- **OBJECTIVE**
Copy the entries exactly, beginning with the line that contains "so click(x=686, y=275)." and continuing through the last line of the entries.

== == ==

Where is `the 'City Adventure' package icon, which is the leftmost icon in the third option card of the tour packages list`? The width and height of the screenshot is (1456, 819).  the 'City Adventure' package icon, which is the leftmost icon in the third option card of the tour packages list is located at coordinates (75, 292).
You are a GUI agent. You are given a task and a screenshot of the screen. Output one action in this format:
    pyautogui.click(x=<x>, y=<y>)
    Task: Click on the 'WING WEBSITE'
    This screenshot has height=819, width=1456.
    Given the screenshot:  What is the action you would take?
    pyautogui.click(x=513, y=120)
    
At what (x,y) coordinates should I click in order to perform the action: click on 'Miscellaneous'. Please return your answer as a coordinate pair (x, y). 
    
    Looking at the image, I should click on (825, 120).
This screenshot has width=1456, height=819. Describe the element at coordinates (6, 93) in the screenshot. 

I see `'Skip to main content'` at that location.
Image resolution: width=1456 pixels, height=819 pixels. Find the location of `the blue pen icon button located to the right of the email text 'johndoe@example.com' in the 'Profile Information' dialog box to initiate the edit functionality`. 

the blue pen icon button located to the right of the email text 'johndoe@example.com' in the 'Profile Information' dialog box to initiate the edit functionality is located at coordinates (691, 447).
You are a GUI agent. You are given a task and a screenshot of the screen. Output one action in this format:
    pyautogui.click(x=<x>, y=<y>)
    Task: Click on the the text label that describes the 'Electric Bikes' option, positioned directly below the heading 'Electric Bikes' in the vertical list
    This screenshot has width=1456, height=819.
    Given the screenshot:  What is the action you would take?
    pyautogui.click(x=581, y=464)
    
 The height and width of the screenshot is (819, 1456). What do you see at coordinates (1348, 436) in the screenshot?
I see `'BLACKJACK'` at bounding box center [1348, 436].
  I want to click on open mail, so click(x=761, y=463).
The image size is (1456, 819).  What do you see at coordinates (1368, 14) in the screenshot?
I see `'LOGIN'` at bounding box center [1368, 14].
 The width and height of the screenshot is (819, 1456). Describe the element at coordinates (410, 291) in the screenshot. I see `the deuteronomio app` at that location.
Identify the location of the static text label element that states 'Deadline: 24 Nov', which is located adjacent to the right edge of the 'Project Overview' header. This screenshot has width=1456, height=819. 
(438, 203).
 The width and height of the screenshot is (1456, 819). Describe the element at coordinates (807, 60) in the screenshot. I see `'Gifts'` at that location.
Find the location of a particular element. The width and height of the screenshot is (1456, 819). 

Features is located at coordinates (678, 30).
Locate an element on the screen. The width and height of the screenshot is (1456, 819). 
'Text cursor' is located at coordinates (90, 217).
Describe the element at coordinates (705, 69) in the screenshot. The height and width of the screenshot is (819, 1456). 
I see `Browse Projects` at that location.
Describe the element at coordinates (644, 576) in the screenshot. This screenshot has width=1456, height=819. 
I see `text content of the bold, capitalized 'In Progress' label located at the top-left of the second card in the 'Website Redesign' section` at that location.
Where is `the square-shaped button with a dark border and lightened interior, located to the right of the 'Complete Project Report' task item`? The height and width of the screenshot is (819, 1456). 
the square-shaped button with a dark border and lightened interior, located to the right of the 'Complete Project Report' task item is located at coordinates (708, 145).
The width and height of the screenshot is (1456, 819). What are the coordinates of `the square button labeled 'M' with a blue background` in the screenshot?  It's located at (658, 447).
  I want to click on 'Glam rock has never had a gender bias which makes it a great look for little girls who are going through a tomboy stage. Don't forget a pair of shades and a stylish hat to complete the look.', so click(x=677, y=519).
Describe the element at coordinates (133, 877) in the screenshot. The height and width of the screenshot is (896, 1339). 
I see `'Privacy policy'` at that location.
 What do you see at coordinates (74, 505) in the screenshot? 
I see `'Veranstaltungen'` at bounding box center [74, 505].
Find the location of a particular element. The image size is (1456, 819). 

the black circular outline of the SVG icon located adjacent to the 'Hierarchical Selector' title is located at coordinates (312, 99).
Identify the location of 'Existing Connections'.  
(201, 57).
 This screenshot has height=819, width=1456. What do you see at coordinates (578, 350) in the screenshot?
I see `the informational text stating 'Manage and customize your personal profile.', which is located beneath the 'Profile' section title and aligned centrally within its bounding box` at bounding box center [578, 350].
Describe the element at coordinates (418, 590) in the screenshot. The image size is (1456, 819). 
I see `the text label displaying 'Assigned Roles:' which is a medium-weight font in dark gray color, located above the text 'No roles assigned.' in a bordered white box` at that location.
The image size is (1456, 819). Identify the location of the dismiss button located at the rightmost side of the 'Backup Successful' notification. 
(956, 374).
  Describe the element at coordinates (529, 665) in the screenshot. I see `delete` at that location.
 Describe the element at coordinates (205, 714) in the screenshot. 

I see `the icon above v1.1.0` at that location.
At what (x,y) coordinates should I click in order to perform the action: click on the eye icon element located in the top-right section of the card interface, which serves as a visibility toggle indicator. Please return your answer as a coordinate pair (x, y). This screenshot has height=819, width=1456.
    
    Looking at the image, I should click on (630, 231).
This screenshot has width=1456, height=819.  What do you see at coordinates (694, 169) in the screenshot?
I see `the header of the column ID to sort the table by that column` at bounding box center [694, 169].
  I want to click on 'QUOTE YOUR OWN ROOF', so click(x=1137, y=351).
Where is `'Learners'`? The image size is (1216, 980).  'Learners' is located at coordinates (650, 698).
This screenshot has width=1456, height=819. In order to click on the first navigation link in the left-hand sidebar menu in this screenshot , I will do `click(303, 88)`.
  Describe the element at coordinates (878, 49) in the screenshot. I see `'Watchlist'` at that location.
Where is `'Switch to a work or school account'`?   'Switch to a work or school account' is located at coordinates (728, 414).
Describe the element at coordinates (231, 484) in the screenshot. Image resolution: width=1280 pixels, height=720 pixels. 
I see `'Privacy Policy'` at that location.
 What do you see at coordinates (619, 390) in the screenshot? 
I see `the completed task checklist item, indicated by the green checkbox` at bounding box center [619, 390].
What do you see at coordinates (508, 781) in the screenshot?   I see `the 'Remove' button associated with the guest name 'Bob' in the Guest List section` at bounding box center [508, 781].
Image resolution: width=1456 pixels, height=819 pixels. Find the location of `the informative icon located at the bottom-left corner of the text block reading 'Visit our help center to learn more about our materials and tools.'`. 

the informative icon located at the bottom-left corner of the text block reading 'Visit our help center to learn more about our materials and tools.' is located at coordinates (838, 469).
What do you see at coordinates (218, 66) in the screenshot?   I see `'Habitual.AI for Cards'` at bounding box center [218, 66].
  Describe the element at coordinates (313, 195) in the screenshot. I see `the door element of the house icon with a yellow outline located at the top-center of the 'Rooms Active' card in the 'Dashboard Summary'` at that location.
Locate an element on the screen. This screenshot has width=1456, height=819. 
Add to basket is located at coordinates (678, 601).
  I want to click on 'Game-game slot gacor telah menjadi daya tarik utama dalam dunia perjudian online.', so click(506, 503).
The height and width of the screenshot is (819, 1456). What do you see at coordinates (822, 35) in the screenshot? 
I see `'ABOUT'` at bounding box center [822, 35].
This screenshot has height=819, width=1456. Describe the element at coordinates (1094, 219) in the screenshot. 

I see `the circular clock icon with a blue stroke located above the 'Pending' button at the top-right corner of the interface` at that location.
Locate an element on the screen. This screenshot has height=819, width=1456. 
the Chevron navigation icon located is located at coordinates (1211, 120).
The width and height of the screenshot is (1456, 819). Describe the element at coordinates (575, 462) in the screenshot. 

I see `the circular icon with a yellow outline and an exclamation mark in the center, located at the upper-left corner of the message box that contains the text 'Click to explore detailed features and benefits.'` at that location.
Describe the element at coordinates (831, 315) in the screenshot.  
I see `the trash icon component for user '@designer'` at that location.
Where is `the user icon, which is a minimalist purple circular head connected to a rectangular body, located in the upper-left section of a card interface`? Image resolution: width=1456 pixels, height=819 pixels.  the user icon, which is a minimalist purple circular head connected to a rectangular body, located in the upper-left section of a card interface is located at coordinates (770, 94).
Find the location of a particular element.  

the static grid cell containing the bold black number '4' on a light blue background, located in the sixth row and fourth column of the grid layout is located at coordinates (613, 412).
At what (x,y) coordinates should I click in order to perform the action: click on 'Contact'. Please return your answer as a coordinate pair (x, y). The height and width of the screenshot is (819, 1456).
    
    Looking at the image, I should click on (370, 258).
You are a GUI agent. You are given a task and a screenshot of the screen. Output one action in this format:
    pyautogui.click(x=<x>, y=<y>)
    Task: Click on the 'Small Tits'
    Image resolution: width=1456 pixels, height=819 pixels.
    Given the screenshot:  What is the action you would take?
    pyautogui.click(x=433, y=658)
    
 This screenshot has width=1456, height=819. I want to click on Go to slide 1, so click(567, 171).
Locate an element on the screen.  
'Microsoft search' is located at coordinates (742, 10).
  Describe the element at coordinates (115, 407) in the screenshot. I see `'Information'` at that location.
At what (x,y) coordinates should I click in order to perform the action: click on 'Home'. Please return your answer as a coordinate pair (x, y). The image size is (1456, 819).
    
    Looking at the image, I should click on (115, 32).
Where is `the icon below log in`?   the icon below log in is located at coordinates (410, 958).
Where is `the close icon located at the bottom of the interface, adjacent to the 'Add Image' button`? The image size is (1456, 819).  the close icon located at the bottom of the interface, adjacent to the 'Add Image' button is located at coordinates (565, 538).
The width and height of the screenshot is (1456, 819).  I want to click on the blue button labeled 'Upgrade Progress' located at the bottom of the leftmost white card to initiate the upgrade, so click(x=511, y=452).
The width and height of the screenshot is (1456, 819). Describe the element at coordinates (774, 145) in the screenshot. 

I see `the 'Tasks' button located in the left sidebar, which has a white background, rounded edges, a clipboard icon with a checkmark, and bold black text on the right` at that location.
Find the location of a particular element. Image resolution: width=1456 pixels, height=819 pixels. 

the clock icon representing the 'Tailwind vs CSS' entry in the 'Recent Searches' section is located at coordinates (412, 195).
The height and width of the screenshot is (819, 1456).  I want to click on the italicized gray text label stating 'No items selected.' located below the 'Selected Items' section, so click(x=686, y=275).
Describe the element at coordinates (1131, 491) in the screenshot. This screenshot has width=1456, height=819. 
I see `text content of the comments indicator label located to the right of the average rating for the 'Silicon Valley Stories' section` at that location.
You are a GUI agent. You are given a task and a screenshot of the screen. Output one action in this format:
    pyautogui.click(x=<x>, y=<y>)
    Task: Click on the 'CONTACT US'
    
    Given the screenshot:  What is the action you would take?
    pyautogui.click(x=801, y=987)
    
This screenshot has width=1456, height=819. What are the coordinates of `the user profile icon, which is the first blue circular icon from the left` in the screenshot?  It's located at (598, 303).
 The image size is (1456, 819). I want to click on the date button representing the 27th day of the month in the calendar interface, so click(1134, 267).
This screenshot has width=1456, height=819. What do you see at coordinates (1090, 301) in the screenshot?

== == ==

- **TASK SOLUTION**
The height and width of the screenshot is (819, 1456).  I want to click on the italicized gray text label stating 'No items selected.' located below the 'Selected Items' section, so click(x=686, y=275).
Describe the element at coordinates (1131, 491) in the screenshot. This screenshot has width=1456, height=819. 
I see `text content of the comments indicator label located to the right of the average rating for the 'Silicon Valley Stories' section` at that location.
You are a GUI agent. You are given a task and a screenshot of the screen. Output one action in this format:
    pyautogui.click(x=<x>, y=<y>)
    Task: Click on the 'CONTACT US'
    
    Given the screenshot:  What is the action you would take?
    pyautogui.click(x=801, y=987)
    
This screenshot has width=1456, height=819. What are the coordinates of `the user profile icon, which is the first blue circular icon from the left` in the screenshot?  It's located at (598, 303).
 The image size is (1456, 819). I want to click on the date button representing the 27th day of the month in the calendar interface, so click(1134, 267).
This screenshot has width=1456, height=819. What do you see at coordinates (1090, 301) in the screenshot?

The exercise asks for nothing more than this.